__ABOUT THIS TASK__
Nothing outside the range is wanted. Repeat exactly the lines below from the one with "The height and width of the screenshot is (495, 840)." through the one with "Task: Click the invite friends reward banner".

__RECORD EXCERPTS__

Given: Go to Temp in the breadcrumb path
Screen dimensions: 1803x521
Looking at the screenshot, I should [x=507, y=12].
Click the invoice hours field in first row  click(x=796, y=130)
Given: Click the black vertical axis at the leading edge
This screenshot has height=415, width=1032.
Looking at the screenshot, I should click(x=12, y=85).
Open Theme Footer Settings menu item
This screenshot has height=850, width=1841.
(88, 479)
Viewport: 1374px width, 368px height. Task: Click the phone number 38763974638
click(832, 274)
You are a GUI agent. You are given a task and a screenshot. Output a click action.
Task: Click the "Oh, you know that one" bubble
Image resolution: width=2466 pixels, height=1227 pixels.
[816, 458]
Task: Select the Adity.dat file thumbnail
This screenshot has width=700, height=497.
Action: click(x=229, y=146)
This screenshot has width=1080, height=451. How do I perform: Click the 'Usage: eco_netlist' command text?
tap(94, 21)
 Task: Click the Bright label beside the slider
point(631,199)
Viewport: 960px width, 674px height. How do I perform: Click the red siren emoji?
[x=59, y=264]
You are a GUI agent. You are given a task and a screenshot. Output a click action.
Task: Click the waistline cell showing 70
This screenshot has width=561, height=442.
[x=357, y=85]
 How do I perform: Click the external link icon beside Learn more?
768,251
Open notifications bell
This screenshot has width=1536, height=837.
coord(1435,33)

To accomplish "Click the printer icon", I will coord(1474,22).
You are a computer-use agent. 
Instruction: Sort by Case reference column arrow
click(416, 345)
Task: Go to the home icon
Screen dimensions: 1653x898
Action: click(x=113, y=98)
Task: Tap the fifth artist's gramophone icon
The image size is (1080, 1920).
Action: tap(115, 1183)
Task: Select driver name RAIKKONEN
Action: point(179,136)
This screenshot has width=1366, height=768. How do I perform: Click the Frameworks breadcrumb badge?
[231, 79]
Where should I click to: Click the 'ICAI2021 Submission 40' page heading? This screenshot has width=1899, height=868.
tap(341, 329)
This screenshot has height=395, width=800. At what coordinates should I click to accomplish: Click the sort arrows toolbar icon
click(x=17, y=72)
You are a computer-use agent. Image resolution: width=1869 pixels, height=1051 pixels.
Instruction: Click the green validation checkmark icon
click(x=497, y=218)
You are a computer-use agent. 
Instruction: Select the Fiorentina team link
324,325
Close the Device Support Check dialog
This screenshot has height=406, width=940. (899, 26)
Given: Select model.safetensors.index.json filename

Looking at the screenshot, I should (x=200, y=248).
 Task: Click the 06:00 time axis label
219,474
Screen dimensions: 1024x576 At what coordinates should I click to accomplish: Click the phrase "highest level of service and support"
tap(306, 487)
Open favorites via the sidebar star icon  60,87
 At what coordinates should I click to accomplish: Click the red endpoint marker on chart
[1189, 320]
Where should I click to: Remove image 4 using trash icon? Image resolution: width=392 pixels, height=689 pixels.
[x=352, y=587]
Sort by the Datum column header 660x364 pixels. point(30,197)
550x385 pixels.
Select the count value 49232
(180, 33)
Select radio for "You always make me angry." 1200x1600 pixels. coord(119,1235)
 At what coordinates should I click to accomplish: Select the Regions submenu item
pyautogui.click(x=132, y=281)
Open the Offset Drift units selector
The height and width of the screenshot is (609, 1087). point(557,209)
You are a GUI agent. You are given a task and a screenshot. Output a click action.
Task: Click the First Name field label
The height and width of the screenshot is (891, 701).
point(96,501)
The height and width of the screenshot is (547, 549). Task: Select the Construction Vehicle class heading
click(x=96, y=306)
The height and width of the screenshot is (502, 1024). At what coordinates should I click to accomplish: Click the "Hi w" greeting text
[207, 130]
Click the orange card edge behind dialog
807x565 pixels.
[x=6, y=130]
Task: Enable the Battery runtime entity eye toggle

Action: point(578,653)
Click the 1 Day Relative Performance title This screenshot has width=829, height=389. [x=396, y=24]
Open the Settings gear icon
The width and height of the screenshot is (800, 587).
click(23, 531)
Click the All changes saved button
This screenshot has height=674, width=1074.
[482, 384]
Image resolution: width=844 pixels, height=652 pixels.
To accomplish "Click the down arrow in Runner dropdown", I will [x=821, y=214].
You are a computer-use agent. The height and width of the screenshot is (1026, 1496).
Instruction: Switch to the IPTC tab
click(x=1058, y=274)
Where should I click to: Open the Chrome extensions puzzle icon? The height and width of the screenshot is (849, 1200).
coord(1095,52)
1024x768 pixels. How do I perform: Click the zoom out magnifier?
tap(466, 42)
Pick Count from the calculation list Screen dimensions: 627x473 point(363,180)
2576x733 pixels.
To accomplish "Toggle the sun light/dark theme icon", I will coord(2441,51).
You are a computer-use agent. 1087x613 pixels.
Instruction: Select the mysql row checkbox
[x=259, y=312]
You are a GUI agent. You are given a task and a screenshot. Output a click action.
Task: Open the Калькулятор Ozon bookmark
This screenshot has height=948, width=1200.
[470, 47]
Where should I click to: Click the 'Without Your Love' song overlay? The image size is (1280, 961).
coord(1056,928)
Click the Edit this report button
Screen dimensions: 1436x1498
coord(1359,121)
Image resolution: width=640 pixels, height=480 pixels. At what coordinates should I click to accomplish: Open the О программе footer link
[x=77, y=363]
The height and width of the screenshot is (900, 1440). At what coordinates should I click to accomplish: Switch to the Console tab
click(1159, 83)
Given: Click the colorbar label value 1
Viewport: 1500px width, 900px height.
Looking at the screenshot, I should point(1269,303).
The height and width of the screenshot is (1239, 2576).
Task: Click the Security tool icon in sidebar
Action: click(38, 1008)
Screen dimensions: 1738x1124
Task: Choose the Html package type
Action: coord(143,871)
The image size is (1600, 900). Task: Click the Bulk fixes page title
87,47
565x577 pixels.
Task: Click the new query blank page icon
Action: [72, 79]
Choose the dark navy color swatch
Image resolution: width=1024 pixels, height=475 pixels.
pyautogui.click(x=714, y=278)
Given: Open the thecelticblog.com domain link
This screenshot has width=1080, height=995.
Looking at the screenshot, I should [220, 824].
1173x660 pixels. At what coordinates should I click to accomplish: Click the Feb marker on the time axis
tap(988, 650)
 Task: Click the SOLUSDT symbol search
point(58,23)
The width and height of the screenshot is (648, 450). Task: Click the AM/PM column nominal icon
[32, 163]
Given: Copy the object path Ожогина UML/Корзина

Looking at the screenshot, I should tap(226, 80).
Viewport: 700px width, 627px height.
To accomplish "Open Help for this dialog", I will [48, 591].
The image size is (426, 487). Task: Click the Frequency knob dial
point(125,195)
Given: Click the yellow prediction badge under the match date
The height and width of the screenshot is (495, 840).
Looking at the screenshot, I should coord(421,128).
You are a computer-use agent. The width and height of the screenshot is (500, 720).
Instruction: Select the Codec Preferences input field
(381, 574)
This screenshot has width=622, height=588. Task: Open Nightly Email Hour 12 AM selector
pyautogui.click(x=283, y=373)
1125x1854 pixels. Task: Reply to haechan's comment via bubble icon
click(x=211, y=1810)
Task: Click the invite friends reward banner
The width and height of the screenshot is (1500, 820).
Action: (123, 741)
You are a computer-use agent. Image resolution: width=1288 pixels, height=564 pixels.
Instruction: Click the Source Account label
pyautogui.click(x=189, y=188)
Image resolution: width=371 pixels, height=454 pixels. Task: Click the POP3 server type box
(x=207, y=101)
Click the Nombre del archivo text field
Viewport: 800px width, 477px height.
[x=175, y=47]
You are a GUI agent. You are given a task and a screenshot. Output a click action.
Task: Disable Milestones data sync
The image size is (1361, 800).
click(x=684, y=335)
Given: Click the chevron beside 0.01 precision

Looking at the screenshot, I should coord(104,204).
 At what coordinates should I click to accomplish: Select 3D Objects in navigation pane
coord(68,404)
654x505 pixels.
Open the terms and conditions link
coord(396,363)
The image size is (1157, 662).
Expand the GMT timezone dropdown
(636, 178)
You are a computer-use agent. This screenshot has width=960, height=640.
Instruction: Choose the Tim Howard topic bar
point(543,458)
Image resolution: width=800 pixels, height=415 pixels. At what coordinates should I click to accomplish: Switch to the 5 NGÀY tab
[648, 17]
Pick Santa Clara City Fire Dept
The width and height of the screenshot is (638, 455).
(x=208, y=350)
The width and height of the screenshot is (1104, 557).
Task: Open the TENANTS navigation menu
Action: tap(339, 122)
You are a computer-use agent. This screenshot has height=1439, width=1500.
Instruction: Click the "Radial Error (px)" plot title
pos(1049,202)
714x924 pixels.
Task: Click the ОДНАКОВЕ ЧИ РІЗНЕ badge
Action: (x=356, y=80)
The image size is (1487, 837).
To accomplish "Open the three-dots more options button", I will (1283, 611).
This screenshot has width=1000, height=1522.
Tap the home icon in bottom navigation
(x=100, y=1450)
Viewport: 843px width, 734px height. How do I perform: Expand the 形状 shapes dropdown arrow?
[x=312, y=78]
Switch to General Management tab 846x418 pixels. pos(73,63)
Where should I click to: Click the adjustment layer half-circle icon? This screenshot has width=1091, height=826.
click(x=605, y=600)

__EXERCISE OUTPUT__
The height and width of the screenshot is (495, 840).
Looking at the screenshot, I should coord(421,128).
You are a computer-use agent. The width and height of the screenshot is (500, 720).
Instruction: Select the Codec Preferences input field
(381, 574)
This screenshot has width=622, height=588. Task: Open Nightly Email Hour 12 AM selector
pyautogui.click(x=283, y=373)
1125x1854 pixels. Task: Reply to haechan's comment via bubble icon
click(x=211, y=1810)
Task: Click the invite friends reward banner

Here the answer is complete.